Cherrick made aliyah to join the public relations department of the Hebrew University of Israel in 1947. Cherrick was in charge of fundraising for the university. He was asked by Chaim Weizmann, the first president of Israel, to take a speaking tour in Australia, whereby 10% of his speaking fees would go to the university. He made many similar fundraising trips in the next few decades. As early as 1949, he welcomed a US$50,000 fund from philanthropist Louis M. Rabinowitz of Brooklyn, New York City to research synagogues in the Near East.

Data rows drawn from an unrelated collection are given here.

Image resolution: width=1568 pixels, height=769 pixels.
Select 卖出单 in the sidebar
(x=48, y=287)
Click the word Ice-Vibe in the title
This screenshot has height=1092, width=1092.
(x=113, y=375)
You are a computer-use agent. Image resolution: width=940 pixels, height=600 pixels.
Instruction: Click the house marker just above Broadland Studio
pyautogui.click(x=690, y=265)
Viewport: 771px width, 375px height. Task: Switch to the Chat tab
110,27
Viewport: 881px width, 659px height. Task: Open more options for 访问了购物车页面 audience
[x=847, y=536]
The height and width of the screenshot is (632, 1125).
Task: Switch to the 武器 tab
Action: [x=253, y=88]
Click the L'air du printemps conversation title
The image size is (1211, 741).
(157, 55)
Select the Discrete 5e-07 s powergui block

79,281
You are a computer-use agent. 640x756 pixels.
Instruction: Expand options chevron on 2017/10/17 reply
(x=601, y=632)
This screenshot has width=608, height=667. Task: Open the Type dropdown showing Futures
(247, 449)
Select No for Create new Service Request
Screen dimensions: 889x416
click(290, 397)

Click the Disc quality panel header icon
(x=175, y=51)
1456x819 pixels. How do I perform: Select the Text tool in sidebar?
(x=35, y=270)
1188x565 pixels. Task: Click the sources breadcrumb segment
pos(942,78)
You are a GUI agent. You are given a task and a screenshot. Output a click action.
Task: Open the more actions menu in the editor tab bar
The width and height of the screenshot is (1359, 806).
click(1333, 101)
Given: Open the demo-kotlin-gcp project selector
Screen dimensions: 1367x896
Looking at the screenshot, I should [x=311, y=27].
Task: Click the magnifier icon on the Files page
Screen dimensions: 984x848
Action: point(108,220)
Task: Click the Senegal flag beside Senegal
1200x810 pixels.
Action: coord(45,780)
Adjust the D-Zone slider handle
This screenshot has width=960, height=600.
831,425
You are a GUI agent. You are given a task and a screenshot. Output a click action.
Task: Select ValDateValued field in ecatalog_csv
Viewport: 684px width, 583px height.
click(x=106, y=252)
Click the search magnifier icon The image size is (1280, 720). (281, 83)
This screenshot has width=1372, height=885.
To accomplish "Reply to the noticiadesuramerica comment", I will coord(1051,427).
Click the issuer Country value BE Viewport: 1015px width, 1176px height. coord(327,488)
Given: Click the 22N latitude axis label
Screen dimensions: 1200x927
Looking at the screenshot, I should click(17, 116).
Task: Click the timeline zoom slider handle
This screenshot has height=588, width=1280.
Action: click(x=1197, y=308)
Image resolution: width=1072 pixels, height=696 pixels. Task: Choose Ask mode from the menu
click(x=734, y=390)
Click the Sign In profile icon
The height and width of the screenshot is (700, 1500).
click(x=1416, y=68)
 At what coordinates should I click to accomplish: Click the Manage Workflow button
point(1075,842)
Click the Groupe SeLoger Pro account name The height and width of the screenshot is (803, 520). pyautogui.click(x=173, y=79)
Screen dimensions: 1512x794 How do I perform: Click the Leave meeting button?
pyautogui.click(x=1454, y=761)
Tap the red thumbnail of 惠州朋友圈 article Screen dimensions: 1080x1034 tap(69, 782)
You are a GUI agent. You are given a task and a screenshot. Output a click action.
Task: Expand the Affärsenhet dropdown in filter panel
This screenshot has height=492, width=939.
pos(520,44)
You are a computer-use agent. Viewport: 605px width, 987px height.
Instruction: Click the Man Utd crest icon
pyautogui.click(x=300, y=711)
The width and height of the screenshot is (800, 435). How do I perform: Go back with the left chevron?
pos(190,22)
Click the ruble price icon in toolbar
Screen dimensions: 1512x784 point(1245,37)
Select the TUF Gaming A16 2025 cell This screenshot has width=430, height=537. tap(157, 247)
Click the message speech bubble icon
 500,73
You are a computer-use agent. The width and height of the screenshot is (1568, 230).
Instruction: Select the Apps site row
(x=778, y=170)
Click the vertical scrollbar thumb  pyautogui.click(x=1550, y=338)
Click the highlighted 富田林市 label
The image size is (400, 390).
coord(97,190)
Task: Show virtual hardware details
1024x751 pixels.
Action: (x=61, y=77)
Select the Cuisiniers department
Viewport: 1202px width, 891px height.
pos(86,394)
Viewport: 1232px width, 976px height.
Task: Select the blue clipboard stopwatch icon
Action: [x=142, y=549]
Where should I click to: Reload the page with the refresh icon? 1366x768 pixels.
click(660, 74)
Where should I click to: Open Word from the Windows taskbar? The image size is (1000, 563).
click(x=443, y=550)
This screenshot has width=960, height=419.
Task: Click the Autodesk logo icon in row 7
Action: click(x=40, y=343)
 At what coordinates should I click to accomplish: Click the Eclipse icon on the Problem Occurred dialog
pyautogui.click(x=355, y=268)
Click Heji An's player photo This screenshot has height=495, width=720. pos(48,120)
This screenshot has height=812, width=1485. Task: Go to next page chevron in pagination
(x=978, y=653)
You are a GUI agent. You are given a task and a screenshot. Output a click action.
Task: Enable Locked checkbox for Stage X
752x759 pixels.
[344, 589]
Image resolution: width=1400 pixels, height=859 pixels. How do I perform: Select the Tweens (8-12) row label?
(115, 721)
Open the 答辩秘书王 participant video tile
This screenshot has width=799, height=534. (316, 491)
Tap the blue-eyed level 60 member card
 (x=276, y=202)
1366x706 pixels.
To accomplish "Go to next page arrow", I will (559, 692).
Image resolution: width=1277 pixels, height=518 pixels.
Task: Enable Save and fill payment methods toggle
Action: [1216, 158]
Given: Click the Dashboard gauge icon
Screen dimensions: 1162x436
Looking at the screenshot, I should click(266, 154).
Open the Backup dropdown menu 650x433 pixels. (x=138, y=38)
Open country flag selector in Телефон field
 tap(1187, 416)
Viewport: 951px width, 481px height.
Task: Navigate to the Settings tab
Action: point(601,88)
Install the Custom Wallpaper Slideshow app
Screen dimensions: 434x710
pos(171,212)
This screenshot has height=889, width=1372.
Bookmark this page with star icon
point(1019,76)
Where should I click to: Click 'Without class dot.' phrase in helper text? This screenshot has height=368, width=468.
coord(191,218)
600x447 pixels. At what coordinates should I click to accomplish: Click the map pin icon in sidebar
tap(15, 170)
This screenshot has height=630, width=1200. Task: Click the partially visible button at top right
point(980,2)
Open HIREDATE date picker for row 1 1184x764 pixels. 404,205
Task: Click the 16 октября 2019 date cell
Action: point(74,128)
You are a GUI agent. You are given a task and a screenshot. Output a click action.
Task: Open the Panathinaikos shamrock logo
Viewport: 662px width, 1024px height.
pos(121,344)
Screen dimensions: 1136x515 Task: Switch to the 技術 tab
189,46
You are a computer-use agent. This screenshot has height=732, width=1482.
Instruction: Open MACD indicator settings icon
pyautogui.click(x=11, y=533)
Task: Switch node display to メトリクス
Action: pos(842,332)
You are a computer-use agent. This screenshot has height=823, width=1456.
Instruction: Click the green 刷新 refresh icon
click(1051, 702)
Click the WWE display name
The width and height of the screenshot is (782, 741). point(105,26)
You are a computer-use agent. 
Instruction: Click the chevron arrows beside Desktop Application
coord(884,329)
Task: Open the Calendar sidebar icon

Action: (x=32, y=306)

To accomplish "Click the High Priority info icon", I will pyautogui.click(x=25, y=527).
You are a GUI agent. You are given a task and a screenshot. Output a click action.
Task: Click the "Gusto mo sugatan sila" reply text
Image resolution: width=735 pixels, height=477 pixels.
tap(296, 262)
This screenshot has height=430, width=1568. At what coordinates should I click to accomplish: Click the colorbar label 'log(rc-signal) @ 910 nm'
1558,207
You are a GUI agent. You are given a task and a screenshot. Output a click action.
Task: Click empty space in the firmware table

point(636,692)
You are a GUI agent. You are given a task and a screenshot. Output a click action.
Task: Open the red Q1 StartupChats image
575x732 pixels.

Cherrick was appointed as the vice-president of the university in 1968. After meeting Harvey Silbert, Cherrick, he convinced Frank Sinatra to donate to the university and endow the construction of the Frank Sinatra International Student Centre on campus. He subsequently invited Hollywood celebrities like Billy Crystal, Gregory Peck, Barbra Streisand, to fundraisers on campus. He became known as "Mr. Hebrew University", until he retired in 1988.

==Death and legacy==
Cherrick died on 22 December 1988 in Jerusalem, Israel. He is the namesake of HJU's Cherrick Center for the Study of Zionism, the Yishuv and the State of Israel, directed by Hillel Cohen. It organises the monthly Cherrick Forum meetings, also named in his honour.